● Verilen alıntı:
⟨

Ham Maddeler: Kiev Kozmonotu
şu 1: balıkçıl ne demektir? balıkla beslenen canlı demek değil mi? evet. peki etçil ne demektir? o da et ile beslenen canlı demek. şimdi sorarım sana ey muhatap; balıkçıl bir kuş, örneğin martı da etçil sayılamaz mı? balığın eti et değil mi? örneğin ben de sürekli balık yiyen bir insan olsaydım ben de mi balıkçıl olacaktım. ama hiç balıkçıl insan duymadın değil mi? balıkçı kullanılır genelde. demek ki balıkçıl başka bir şey. gafa zehir.
şu 2: evde bi kettle (ketıl) buldum lakin alaaddin’nin lambası gibi. tabi ki sihirli olduğunu anlatmak için bu benzetmeyi yaptım yoksa içinden bi şey çıktığı falan yok okyaşınca. ayrıca ketıl okşanır mı? neyse uzatmadan bu ketılın neden sihirli olduğunu anlatayım. nescafe yapmak için su kaynatmam gerekiyor. ve suyu ketıla koymadan önce her zaman ölçerim bardakla. yani önce bardağı suyla doldurur sonra ketıla boşaltırım su ziyanlığı olmasın diye. işte ölçtüğüm suyu ketıla döküp kaynattıktan sonra aynı bardağa (suyu ilk başta ölçtüğüm bardağa) boşaltıyorum. ve her seferinde ketılın dibinde hatrı sayılır bir miktarda su artığı oluyor.
olaya bilimin ışığında yaklaştığımızda suyun artmasının aksine buharlaşmadan ötürü eksilmesi gerekiyor. ve ketıla suyu boşaltmadan önce de içinde önceden kalma su falan olmadığına eminim. bence ketılım sihirli. kendisini dedem kullanmıştı hastanede ilk kez. okuyup üflemiş falan da olabilir ketıla narkozun etkisiyle, bilemiyorum. ayıkken neden yapsın di mi yaptıysa bile.

⟩

● Yapılacaklar:
**a.** Alıntının ketıl kısmında yazarın su kaynatırken uyguladığı adımları sırasıyla listeleyin.
**b.** Alıntıya göre aşağıdaki soruları yanıtlayın.
(i) Balıkçıl bir kuşa örnek olarak hangi hayvan veriliyor?
(ii) Ketıl neye benzetiliyor?
(iii) Ketılı hastanede ilk kez kim kullanmış?

● Listelenen öğeler:
⟨

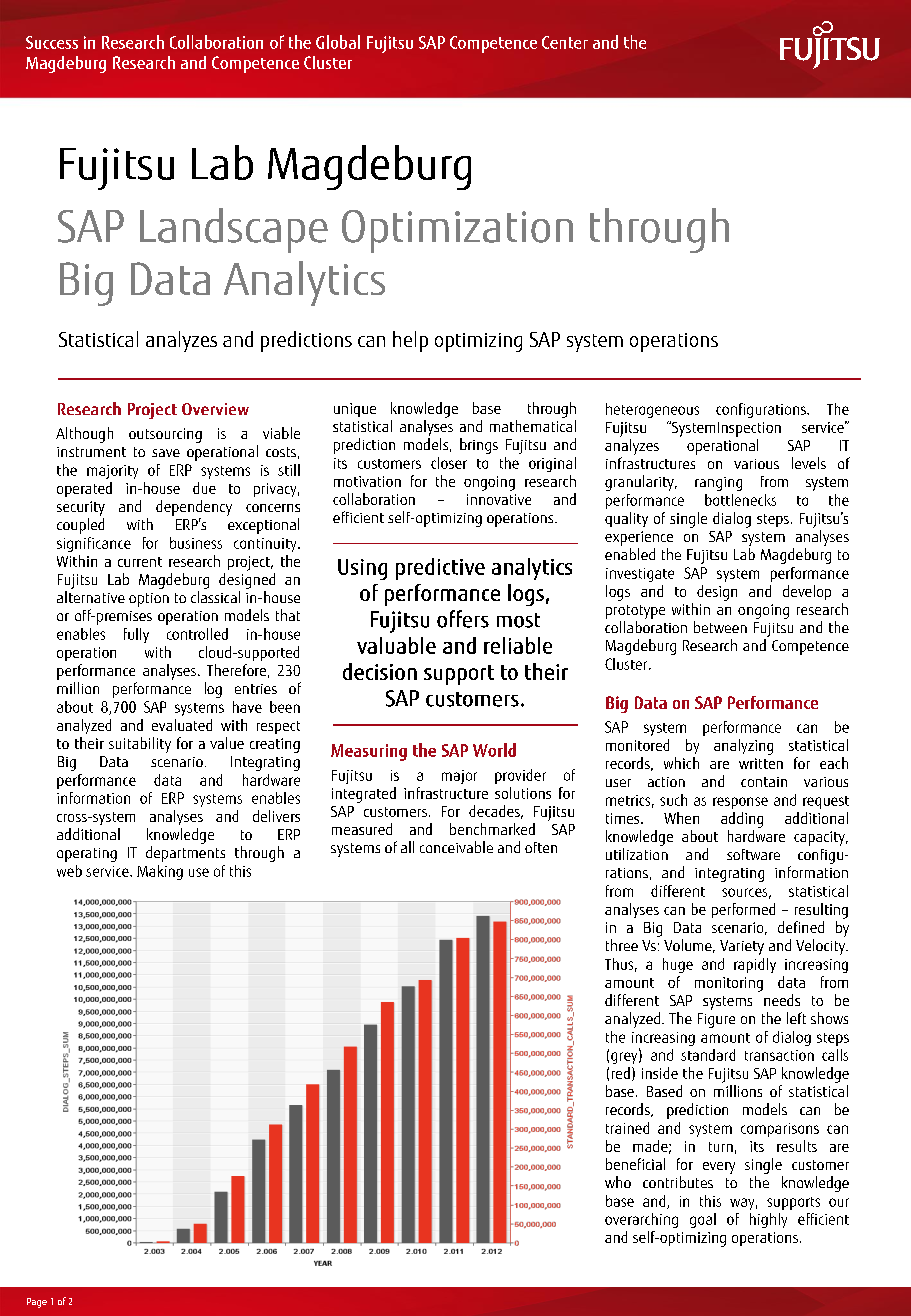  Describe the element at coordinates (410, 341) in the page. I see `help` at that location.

⟩
⟨

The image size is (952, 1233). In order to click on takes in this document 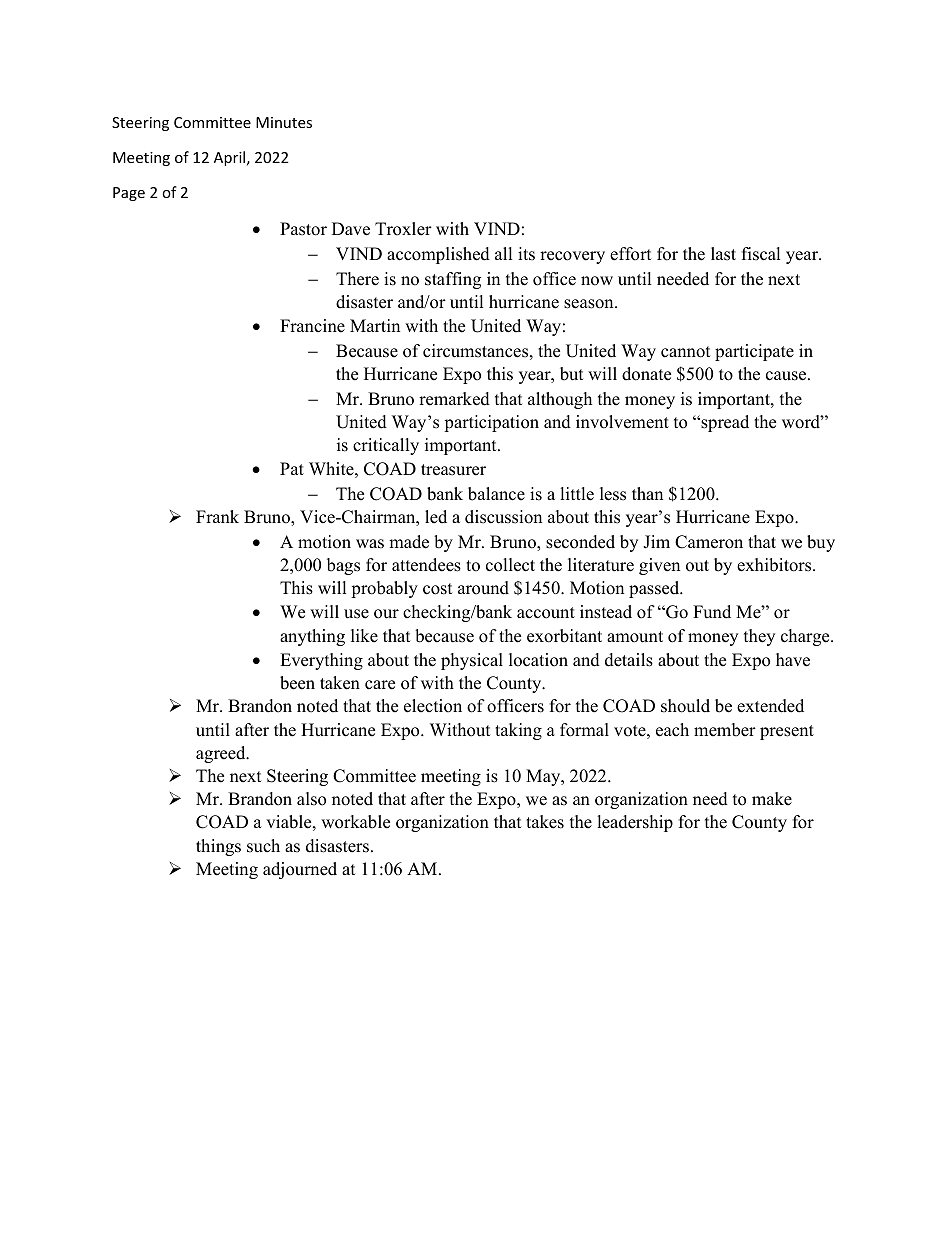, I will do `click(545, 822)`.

⟩

● Görevlerin çözümleri:
**a.**
1. Bardağı suyla doldurarak suyu ölçmek
2. Ölçülen suyu ketıla boşaltmak
3. Suyu ketılda kaynatmak
4. Kaynayan suyu ilk başta ölçtüğü bardağa boşaltmak

**b.**
(i) Martı
(ii) Alaaddin'in lambasına
(iii) Yazarın dedesi